Tell me if you’ve heard these statements before:
“Let’s don’t rehearse too much - we want the Holy Spirit to have room to work.”
“We don’t want this to be a performance...”
“It’s just worship...”
One thing I learned from being on the road for more than 20 years and performing nearly 5000 concerts is that you either “wow” the crowd or you leave them shrugging their shoulders. “Wow” them and they’ll buy a ticket the next time you come through town. Leave them underwhelmed and you can cross that market off your next touring schedule. And if you string together enough poorly performed shows it’s guaranteed that your record sales will drop and your ticket sales will dry up. To stay viable in the music industry you have to learn to “Bring It!” night after night. Yet when it comes to worship there’s a prevailing attitude that “just good enough” is ok for church. It’s no wonder that the church has lagged behind in the arts.
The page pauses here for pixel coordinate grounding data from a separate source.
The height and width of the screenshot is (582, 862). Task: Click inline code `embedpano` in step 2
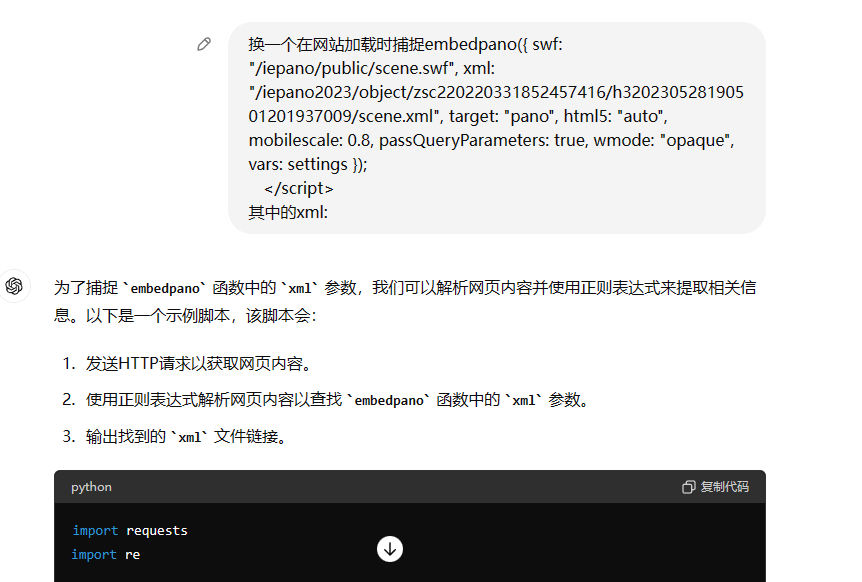click(x=389, y=400)
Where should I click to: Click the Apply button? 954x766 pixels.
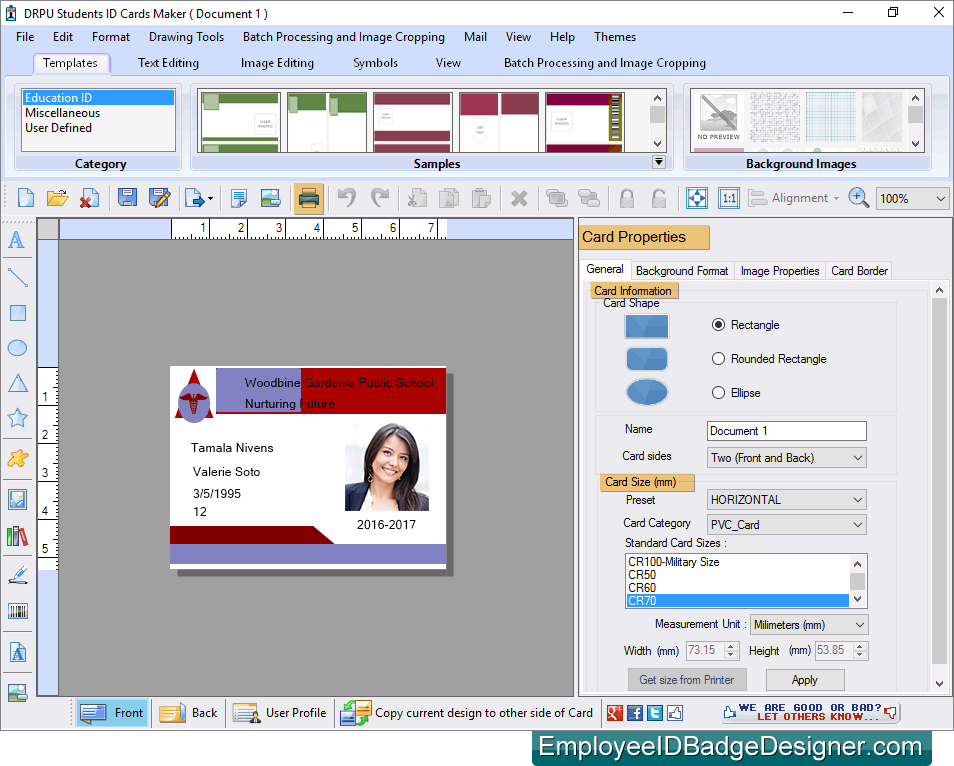pos(804,679)
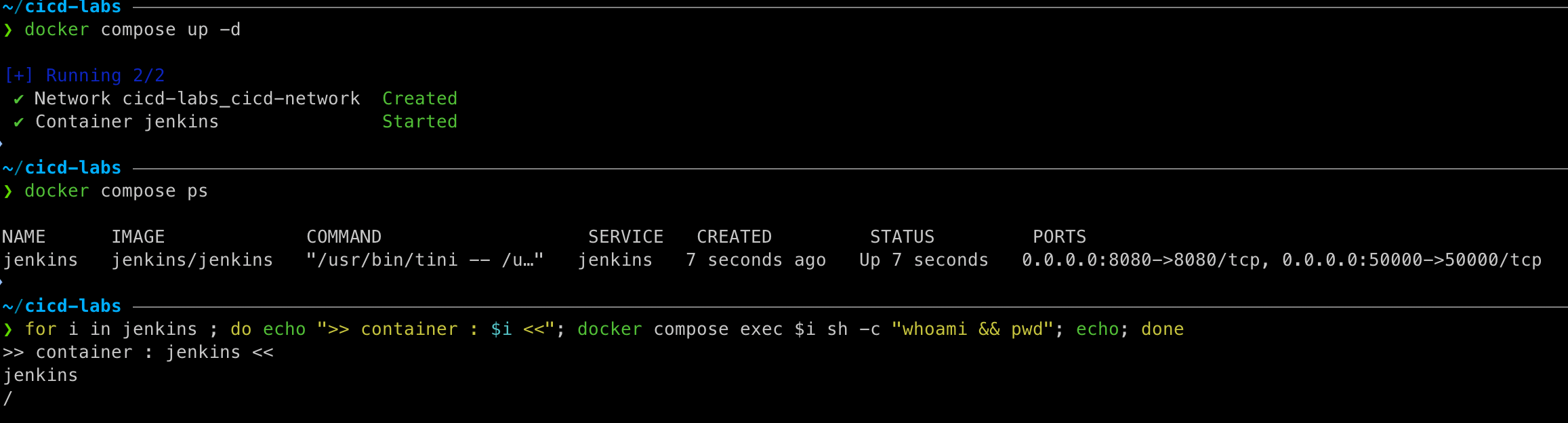This screenshot has width=1568, height=423.
Task: Click the truncated '/usr/bin/tini' command value
Action: coord(425,260)
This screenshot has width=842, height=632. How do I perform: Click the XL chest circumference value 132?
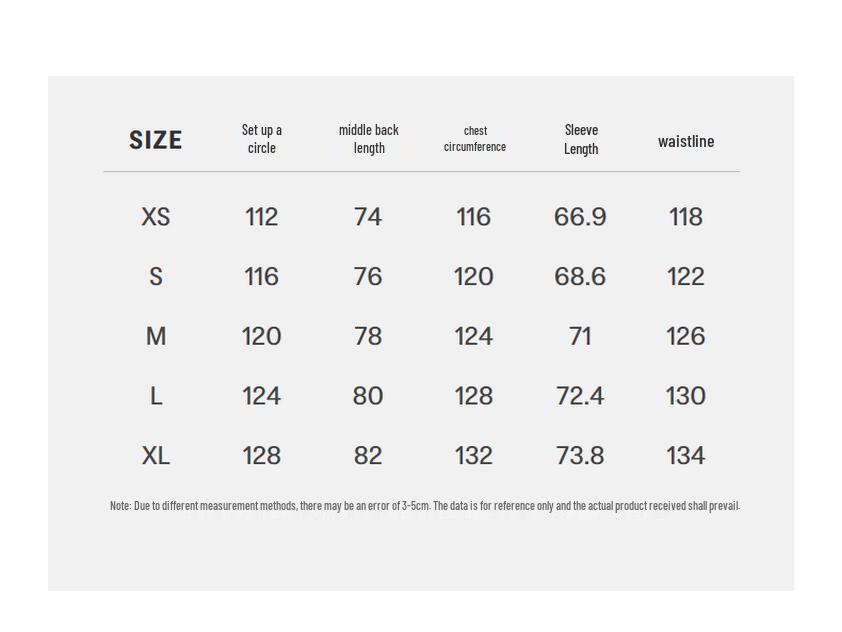[x=474, y=456]
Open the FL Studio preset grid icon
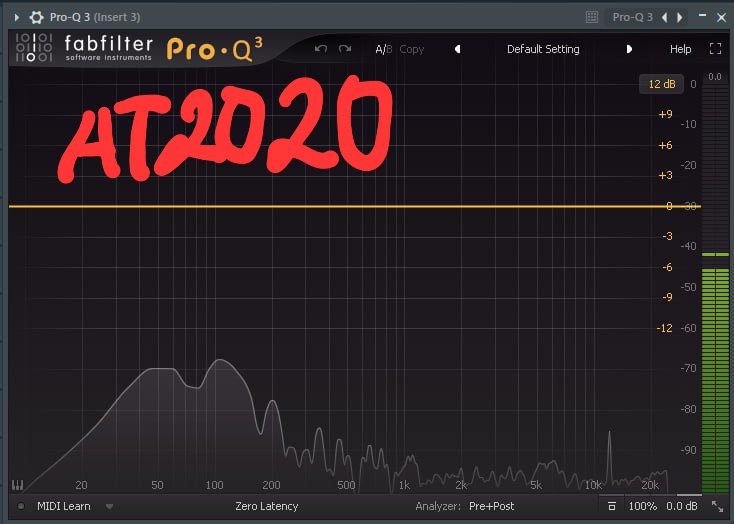Screen dimensions: 734x524 click(592, 17)
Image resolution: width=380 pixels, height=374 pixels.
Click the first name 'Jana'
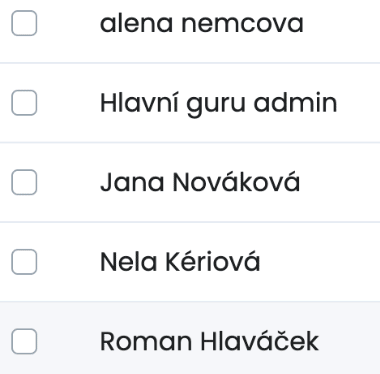[132, 183]
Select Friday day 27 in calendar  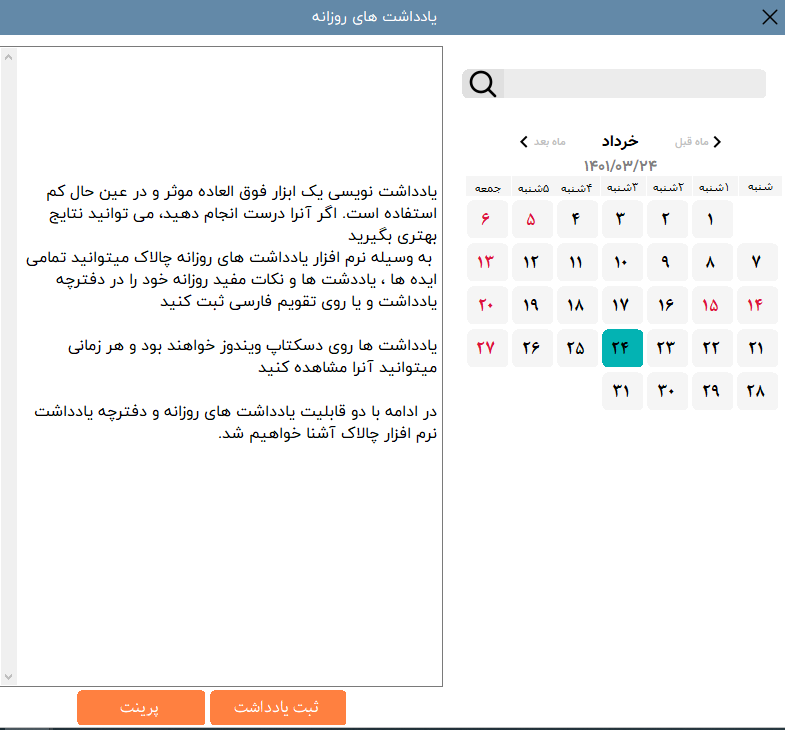coord(486,348)
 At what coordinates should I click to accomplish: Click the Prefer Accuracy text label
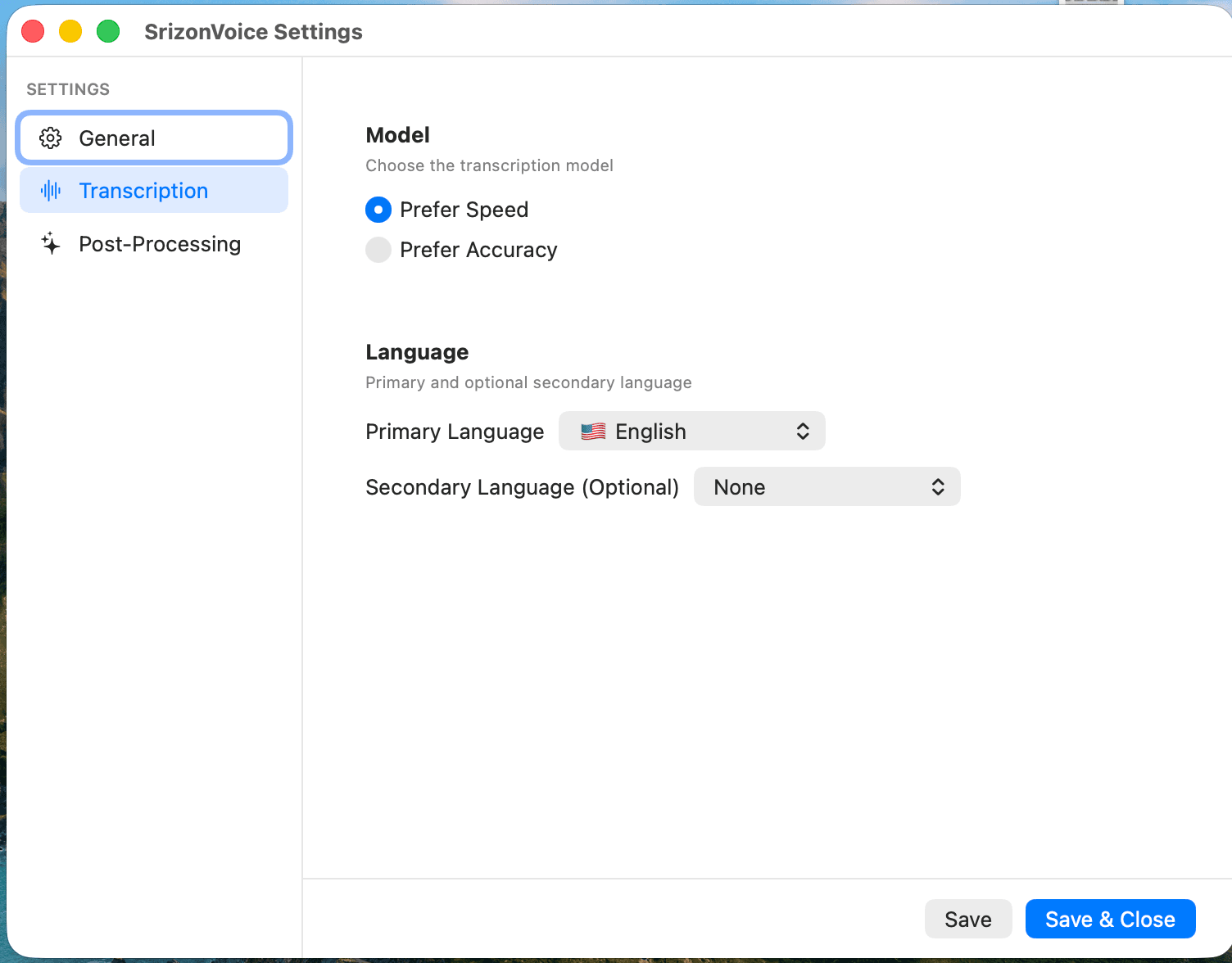click(478, 250)
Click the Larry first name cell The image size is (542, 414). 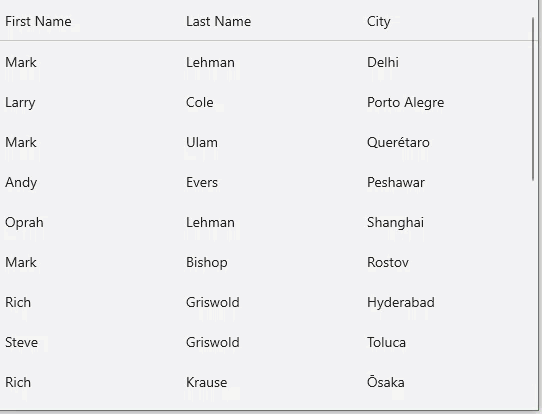click(20, 103)
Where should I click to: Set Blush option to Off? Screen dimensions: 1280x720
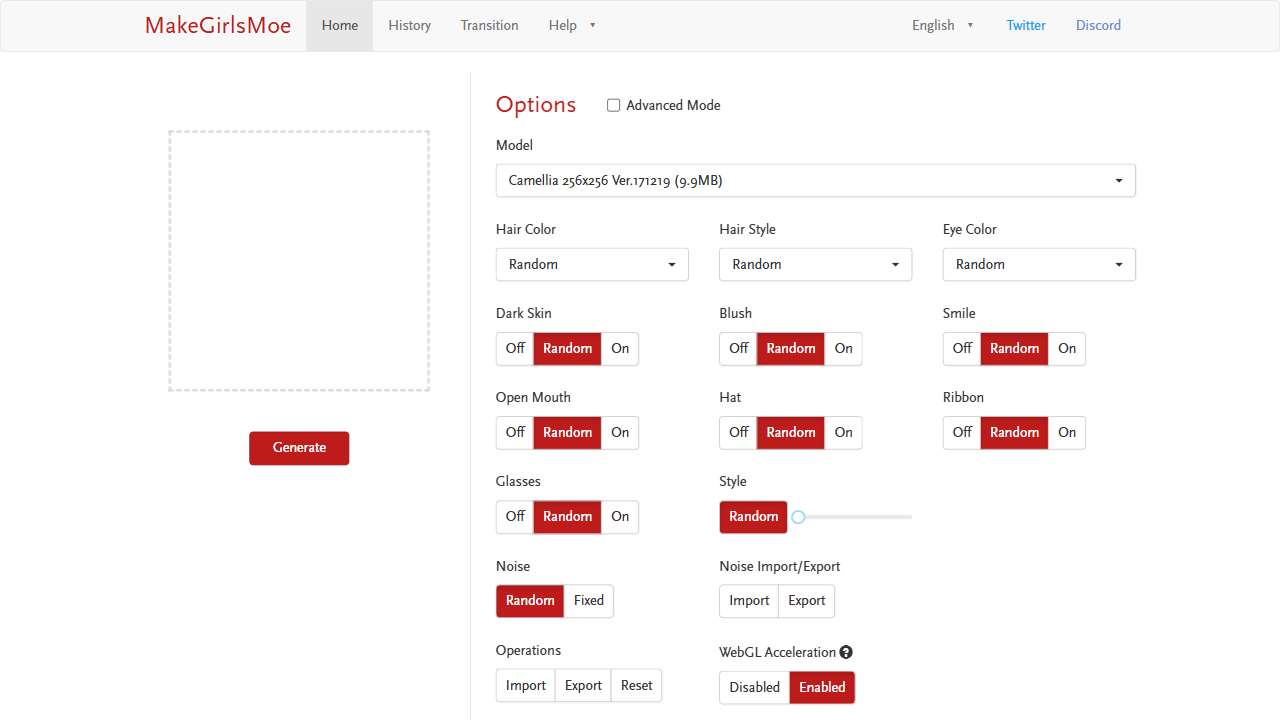[x=738, y=349]
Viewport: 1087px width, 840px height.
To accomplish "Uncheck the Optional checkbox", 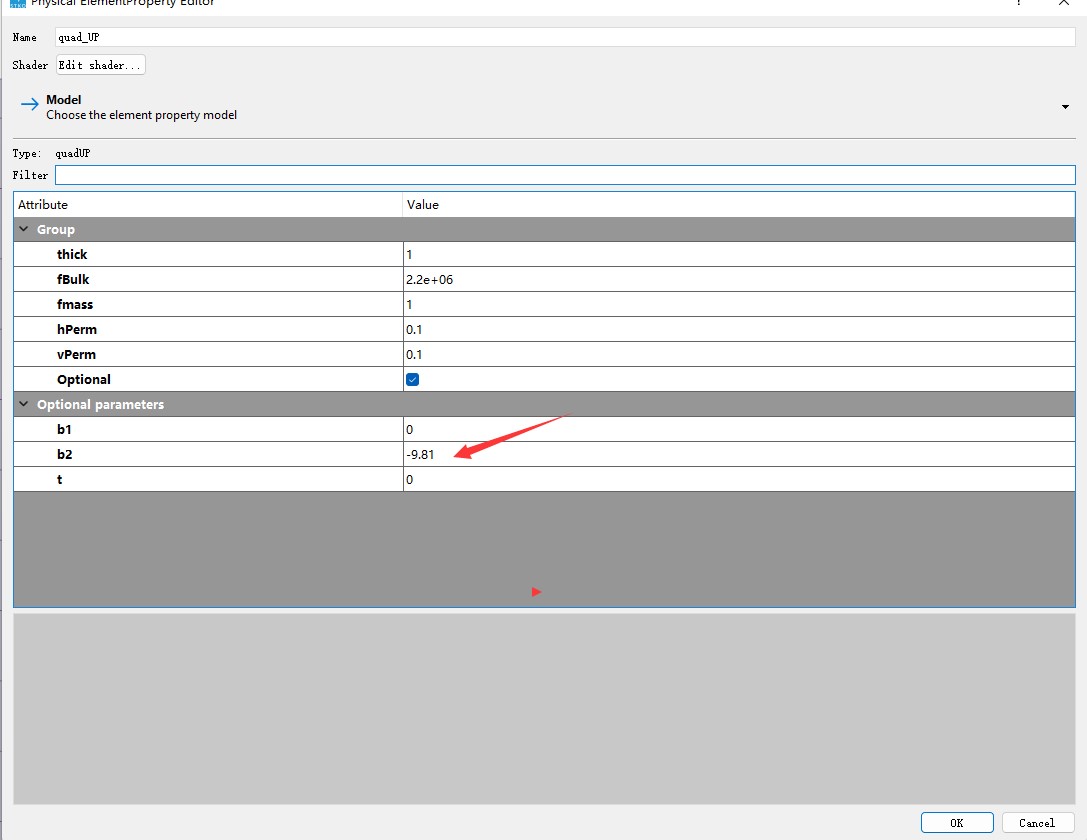I will pyautogui.click(x=412, y=379).
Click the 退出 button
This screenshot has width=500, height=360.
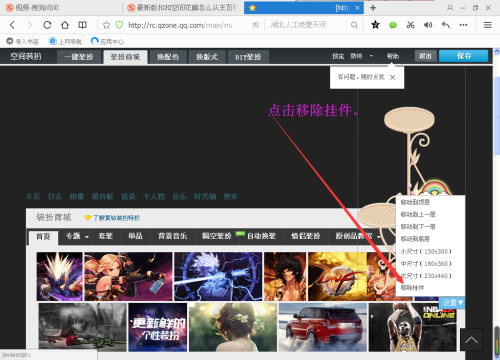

Before I ever approve a singer or musician for our worship team I explain to them that we are going to work hard every week to bring our church an amazing worship experience. We’ll rehearse until we get it right and I’ll expect no less than a maximum effort every time we hit the stage. They’ll be evaluated and pushed toward excellence constantly. And if I ever see that they are mailing it in I’ll sit them down immediately. As you would expect, a lot of people bow out at this point. They are not willing, or more fair, able to give this kind of effort week in and week out.
Seem a little harsh for church? It’s just worship, right? Let me ask you this question: does God deserve “ok”? We’ve changed the culture of our worship department over time (this is NOT an overnight fix) and have begun to stock our teams with people who understand the concept of excellence. Once the attitude was successfully changed we began to attract players and singers who couldn’t wait to be a part of something special. It’s amazing how quality attracts quality.
I strongly encourage my team members each week to “Bring it!” when they hit the stage. Most weekends we do 20-25 minutes of music, which in the big picture of things is a really short amount of time. The challenge is to focus on every word, note and phrase; to work hard to communicate the story and passion of each song; to be exhausted emotionally after each service, knowing that you gave everything you had to lead your church in worship and to honor God with the best you had to give.
In the following weeks I will post blogs on the earlier statements that permeate so many worship teams...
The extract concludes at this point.